**Required work:** Give back only the lines in the records below from the one with "Go to previous page with 上一页" to the one with "The width and height of the screenshot is (817, 391).", both inclusive, word for word.

Dataset items:
Content starts

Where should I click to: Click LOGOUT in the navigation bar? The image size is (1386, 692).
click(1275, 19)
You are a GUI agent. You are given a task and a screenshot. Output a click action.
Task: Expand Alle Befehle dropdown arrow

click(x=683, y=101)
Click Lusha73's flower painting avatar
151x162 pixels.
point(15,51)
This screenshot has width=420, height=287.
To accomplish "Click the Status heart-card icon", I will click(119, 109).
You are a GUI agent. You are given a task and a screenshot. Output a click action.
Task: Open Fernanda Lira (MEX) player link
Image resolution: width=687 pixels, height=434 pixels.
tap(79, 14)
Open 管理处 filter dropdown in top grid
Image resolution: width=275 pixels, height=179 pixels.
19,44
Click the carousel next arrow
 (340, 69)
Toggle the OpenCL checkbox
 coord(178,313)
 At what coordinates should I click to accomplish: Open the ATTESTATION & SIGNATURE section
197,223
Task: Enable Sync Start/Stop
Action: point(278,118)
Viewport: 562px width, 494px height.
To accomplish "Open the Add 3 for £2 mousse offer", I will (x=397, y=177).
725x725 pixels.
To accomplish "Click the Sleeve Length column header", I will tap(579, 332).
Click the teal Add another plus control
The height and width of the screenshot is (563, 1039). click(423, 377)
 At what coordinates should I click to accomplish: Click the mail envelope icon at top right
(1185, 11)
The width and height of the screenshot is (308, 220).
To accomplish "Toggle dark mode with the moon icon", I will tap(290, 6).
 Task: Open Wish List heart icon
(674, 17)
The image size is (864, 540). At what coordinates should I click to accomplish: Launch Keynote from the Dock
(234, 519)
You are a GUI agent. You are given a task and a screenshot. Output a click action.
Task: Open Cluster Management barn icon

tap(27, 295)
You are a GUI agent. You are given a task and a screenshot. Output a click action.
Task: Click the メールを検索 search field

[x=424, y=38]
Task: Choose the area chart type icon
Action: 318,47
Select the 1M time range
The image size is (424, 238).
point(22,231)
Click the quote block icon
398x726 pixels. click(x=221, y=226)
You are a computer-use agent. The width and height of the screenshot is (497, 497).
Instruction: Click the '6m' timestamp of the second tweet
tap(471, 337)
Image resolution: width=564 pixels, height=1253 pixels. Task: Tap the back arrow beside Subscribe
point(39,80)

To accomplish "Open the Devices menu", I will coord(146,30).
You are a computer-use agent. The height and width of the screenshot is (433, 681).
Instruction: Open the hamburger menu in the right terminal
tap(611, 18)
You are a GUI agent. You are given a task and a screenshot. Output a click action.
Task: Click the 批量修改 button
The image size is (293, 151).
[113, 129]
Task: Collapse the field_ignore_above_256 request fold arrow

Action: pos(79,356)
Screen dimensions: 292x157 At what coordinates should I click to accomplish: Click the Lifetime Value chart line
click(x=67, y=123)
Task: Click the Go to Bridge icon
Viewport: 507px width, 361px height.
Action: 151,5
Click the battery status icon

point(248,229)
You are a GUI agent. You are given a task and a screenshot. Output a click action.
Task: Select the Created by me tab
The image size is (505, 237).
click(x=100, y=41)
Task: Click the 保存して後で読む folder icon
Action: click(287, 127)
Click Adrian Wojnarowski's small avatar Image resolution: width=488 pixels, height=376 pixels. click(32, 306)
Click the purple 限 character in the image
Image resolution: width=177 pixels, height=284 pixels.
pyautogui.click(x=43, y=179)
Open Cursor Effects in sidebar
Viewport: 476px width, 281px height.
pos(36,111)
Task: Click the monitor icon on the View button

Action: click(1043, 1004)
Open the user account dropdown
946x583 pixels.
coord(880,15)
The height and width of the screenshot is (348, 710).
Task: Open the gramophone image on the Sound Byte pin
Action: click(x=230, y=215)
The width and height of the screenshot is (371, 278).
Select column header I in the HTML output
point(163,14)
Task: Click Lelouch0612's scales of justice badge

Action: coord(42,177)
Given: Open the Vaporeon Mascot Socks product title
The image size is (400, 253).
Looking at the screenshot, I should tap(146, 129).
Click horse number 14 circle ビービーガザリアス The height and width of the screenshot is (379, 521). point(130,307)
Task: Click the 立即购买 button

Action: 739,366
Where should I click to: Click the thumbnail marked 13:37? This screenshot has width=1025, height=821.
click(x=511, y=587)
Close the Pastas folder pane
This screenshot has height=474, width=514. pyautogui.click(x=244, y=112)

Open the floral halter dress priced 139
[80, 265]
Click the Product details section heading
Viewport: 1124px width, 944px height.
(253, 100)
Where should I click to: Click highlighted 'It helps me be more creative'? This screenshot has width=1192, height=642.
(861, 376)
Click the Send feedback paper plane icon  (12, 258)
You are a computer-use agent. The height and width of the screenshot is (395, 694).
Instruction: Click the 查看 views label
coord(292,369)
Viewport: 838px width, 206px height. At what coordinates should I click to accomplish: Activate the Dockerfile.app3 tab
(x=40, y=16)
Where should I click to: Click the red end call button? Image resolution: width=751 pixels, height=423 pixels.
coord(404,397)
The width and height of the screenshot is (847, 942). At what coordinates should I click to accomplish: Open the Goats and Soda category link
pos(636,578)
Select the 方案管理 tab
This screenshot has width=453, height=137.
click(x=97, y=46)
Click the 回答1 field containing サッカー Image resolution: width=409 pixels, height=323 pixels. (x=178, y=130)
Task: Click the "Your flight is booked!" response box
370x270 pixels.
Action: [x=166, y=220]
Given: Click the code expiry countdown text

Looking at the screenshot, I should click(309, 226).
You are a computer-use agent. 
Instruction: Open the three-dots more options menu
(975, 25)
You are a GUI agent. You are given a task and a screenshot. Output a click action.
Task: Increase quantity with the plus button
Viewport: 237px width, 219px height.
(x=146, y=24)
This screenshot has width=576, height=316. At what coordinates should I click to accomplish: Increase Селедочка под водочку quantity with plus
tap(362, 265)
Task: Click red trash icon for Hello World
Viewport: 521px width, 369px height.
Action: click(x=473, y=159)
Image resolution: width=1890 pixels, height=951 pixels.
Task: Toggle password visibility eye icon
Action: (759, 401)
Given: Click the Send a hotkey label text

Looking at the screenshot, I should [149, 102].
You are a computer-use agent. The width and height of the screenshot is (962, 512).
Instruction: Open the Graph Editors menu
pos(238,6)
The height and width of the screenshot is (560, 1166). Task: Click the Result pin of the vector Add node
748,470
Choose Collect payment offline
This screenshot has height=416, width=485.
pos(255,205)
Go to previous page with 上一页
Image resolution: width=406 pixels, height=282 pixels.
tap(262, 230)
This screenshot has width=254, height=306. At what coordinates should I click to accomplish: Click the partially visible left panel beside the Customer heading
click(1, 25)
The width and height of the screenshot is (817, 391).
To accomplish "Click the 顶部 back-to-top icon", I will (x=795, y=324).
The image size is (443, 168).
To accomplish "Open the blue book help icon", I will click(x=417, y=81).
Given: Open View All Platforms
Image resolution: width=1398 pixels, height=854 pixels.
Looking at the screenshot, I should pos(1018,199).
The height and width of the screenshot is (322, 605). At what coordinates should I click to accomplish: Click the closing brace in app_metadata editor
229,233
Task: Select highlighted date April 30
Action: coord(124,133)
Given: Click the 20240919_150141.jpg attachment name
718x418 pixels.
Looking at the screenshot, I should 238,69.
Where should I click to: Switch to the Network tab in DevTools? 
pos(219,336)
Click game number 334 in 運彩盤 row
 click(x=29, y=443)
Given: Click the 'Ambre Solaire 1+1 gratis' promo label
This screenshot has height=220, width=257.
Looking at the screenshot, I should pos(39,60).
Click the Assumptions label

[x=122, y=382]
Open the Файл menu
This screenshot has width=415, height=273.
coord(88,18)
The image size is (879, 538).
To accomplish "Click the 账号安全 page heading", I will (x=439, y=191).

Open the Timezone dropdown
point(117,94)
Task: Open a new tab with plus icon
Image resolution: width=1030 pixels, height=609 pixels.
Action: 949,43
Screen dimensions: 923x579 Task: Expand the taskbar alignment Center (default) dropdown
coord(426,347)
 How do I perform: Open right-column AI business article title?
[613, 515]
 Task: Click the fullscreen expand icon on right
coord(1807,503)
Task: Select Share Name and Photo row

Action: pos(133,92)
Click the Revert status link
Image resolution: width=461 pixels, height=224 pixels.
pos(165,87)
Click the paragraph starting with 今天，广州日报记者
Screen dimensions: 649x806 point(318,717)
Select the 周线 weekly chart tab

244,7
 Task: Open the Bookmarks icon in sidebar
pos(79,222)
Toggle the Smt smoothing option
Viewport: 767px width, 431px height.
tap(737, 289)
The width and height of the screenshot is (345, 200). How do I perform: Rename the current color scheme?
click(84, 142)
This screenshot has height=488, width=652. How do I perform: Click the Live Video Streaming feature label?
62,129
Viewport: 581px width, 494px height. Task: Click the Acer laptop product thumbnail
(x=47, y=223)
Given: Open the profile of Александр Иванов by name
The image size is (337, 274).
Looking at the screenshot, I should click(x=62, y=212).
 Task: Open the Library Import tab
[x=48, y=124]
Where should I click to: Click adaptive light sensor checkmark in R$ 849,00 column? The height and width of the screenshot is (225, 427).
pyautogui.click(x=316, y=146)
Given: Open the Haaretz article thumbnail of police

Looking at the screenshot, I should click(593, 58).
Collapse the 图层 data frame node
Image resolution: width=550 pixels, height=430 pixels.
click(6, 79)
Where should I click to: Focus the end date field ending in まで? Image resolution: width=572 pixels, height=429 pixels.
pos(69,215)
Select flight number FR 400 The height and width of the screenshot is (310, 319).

Content ends

**Exercise output:**
Go to previous page with 上一页
Image resolution: width=406 pixels, height=282 pixels.
tap(262, 230)
This screenshot has width=254, height=306. At what coordinates should I click to accomplish: Click the partially visible left panel beside the Customer heading
click(1, 25)
The width and height of the screenshot is (817, 391).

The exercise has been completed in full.